* What is being asked
For the entries below, report every line that includes the word "will".

━━━━━ Records for this task

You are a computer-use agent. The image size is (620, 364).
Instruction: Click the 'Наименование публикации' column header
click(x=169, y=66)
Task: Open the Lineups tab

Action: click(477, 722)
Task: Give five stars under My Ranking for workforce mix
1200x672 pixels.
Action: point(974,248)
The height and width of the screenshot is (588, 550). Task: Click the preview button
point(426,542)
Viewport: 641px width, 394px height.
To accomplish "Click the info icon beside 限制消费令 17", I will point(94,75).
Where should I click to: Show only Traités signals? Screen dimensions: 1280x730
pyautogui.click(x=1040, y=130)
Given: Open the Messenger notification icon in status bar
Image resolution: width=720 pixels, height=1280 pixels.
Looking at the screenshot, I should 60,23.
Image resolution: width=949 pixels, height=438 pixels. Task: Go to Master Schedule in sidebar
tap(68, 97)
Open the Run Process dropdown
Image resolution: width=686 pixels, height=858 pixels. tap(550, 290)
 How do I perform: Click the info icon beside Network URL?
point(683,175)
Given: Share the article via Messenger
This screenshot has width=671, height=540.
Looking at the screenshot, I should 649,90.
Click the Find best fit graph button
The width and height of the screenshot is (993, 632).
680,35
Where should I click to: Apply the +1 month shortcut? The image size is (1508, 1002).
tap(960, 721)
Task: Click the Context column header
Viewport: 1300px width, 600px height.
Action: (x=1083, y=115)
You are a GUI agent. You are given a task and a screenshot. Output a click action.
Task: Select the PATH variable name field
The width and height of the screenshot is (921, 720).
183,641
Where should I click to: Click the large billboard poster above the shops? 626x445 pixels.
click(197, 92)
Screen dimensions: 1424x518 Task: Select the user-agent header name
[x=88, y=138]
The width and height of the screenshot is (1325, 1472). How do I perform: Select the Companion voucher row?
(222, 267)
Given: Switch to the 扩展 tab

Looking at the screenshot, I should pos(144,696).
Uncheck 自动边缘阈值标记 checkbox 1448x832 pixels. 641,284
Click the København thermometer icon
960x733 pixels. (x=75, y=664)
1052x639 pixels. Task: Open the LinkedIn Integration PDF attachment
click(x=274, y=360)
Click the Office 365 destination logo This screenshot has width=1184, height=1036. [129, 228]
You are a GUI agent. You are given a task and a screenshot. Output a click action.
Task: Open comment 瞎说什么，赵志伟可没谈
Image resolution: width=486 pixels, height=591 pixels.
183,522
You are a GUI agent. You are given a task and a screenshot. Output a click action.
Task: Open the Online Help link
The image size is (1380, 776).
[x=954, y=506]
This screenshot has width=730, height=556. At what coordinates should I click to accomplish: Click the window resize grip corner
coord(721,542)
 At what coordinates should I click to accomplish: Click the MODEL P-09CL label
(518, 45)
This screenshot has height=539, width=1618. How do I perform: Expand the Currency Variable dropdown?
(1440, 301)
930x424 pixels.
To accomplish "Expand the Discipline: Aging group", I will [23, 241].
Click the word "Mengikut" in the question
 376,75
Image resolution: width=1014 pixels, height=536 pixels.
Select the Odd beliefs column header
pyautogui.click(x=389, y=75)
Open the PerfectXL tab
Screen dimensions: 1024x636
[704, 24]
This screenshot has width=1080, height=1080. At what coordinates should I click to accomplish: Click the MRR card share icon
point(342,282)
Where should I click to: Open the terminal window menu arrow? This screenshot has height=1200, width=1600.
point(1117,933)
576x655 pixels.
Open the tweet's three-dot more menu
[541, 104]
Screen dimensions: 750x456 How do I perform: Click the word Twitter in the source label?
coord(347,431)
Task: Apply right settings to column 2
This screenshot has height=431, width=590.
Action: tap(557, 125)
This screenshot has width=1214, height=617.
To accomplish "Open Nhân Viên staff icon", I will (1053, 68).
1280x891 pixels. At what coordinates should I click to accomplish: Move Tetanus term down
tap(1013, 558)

━━━━━━━━━━

* Answer to this problem
To accomplish "Click the info icon beside 限制消费令 17", I will point(94,75).
To accomplish "Expand the Discipline: Aging group", I will [23, 241].
To accomplish "Open Nhân Viên staff icon", I will (1053, 68).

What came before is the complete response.